En outre, elle fait valoir que les cautionnements sont commerciaux car la dette principale est de nature commerciale et la caution est le dirigeant de la société débitrice, et ce peu importe qu’elle ne soit pas commerçante dès lors qu’elle a un intérêt personnel dans l’opération, de sorte que la mention manuscrite n’est pas, dans ce cas, prescrite ad validitatem. Elle précise qu’en tout état de cause, les engagements donnés le 13’janvier 2011 ne peuvent être remis en cause dès lors que l’acte a été homologué.

Elle relève ensuite que les époux [V] ne rapportent pas la preuve du caractère disproportionné du cautionnement au jour de l’engagement et qu’au contraire, ils disposaient a minima d’un patrimoine, notamment immobilier, suffisant pour respecter leur engagement.

Elle observe, par ailleurs, qu’il ressort des termes des actes litigieux que les époux [V] se sont engagés à consentir une garantie réelle en complément de la garantie personnelle, ces deux garanties étant indépendantes l’une de l’autre et ayant toutes deux pour objet la dette de la société débitrice. Elle estime que le fait que la clause soit rédigée en une seule phrase et incluse dans un article unique ne suffit pas à rendre les deux garanties indivisibles.

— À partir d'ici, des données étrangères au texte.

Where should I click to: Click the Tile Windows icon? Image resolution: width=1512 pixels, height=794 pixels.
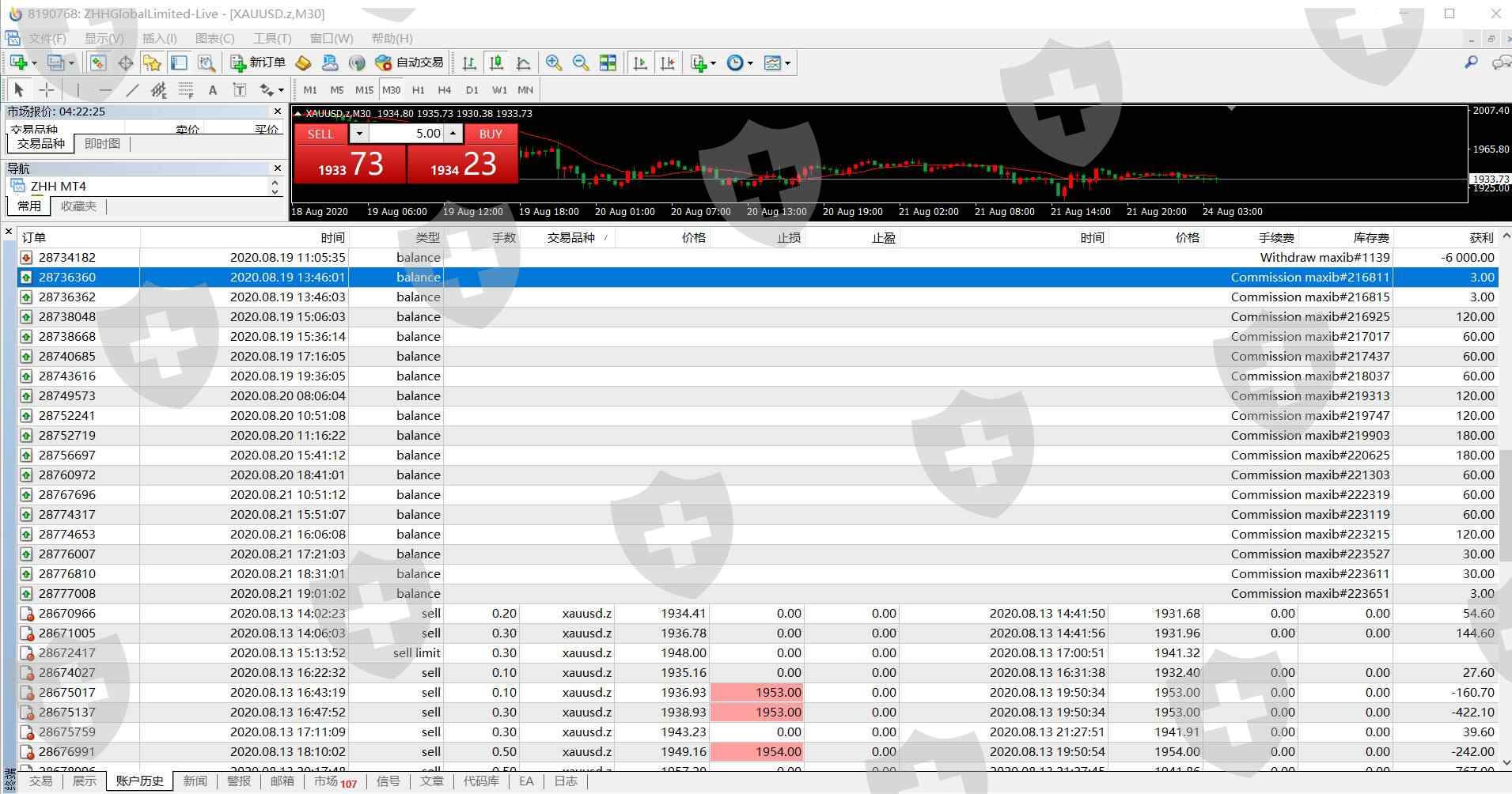pyautogui.click(x=608, y=63)
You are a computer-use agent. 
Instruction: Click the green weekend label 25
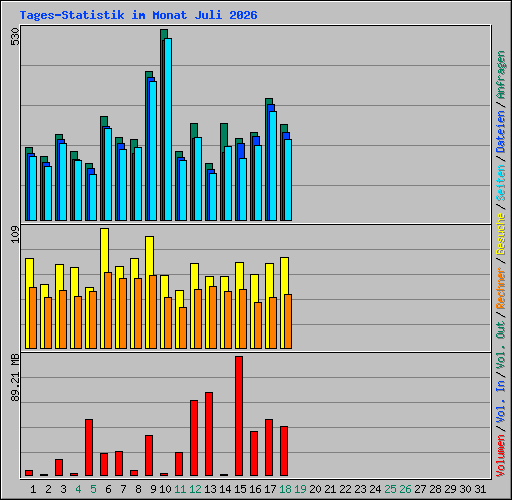point(390,489)
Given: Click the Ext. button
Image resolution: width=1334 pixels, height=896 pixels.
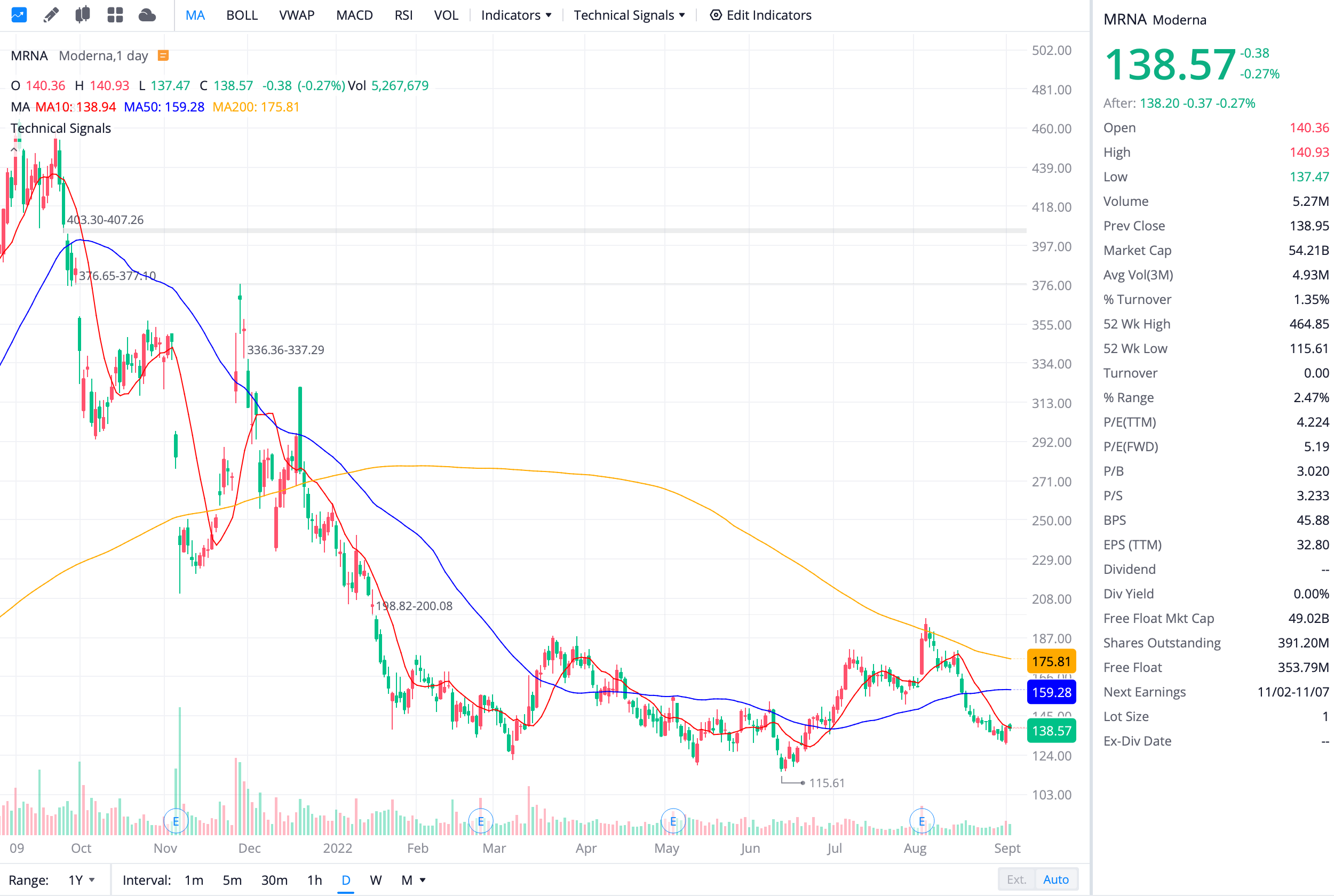Looking at the screenshot, I should coord(1015,879).
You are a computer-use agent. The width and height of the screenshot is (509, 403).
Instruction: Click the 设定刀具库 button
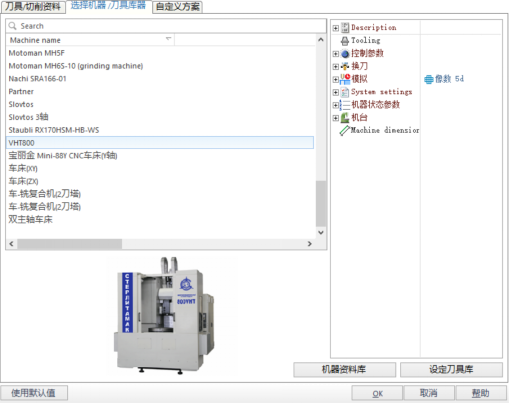451,370
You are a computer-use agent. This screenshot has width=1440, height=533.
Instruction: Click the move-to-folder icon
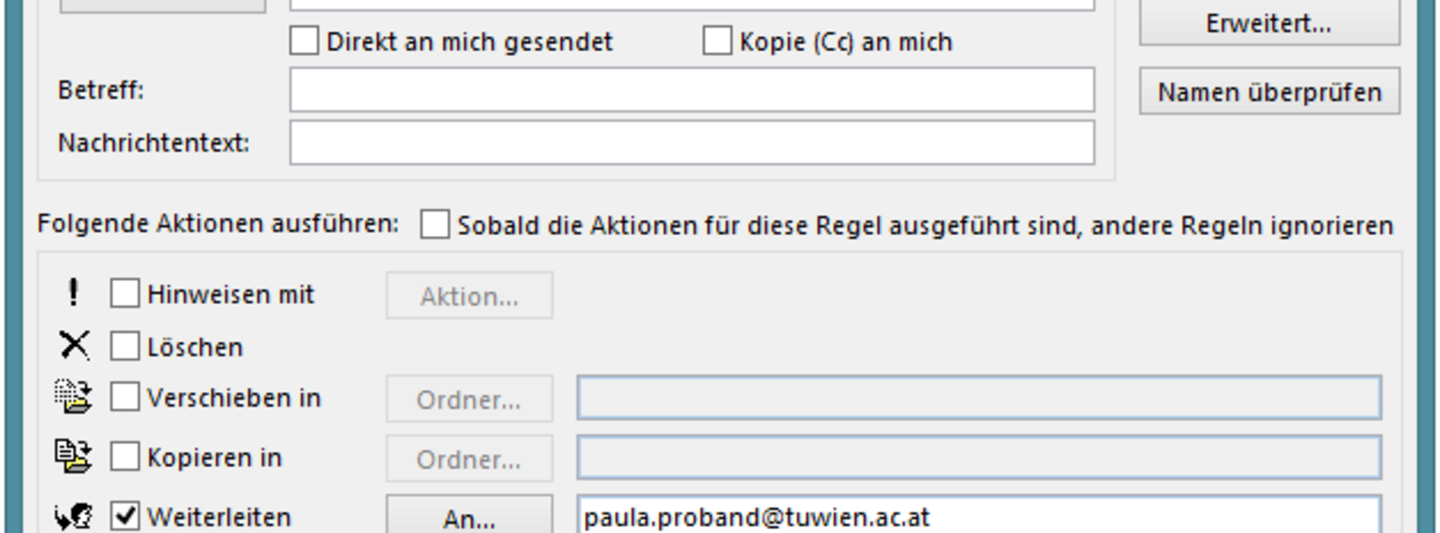[73, 397]
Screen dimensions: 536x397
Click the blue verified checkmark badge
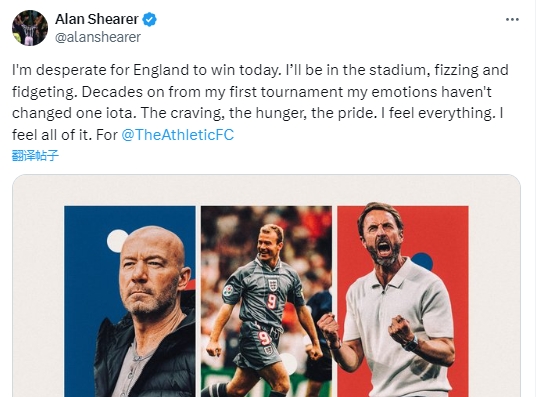click(149, 19)
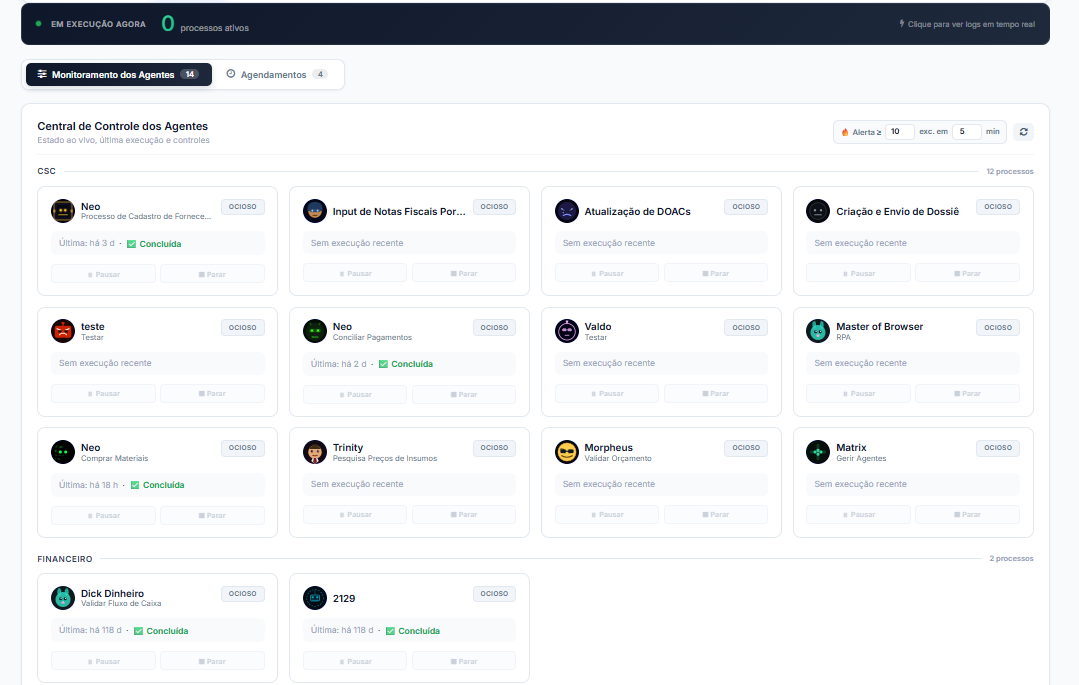Click the OCIOSO badge on Morpheus card

tap(746, 448)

Elle soutient que la responsabilité de la société Kermarrec-Gicquelay est engagée puisqu’elle a commis un manquement tant à son obligation, en tant que rédacteur d’acte, d’assurer l’efficacité de celui-ci, qu’à son obligation d’information et de conseil. En effet, selon elle, les actes litigieux rédigés par l’avocat sont privés d’efficacité dès lors qu’elle n’a pas pu obtenir la mobilisation spontanée des garants qui en contestent la validité. Elle ajoute qu’elle ne l’a pas non plus informée des limites et des risques de l’opération. Elle affirme que ces manquements lui ont directement causé un préjudice puisqu’elle ne s’est pas engagée en connaissance de cause et n’a pu mobiliser les garanties. Elle estime que le patrimoine des époux [V] aurait permis de la désintéresser de sorte que la perte de chance ne peut être fixée seulement à 50%, le quantum devant être relevé à la hausse. Elle sollicite une indemnisation par l’avocat à hauteur du montant qui aurait dû bénéficier d’une garantie, soit 225’000’euros.

Elle prétend enfin que la responsabilité de Me [D] se trouve également engagée puisqu’elle était investie d’une mission d’assistance auprès des parties en tant que conciliateur, a manqué au devoir de conseil auquel elle était tenue et qui lui imposait de s’assurer de l’efficacité du protocole négocié et de relever l’existence des risques qu’il induisait. Or, elle relève que l’acte que Me [D] était chargée de négocier et dont elle a soutenu l’homologation n’a pu être spontanément exécuté, ce qui lui a directement causé un préjudice.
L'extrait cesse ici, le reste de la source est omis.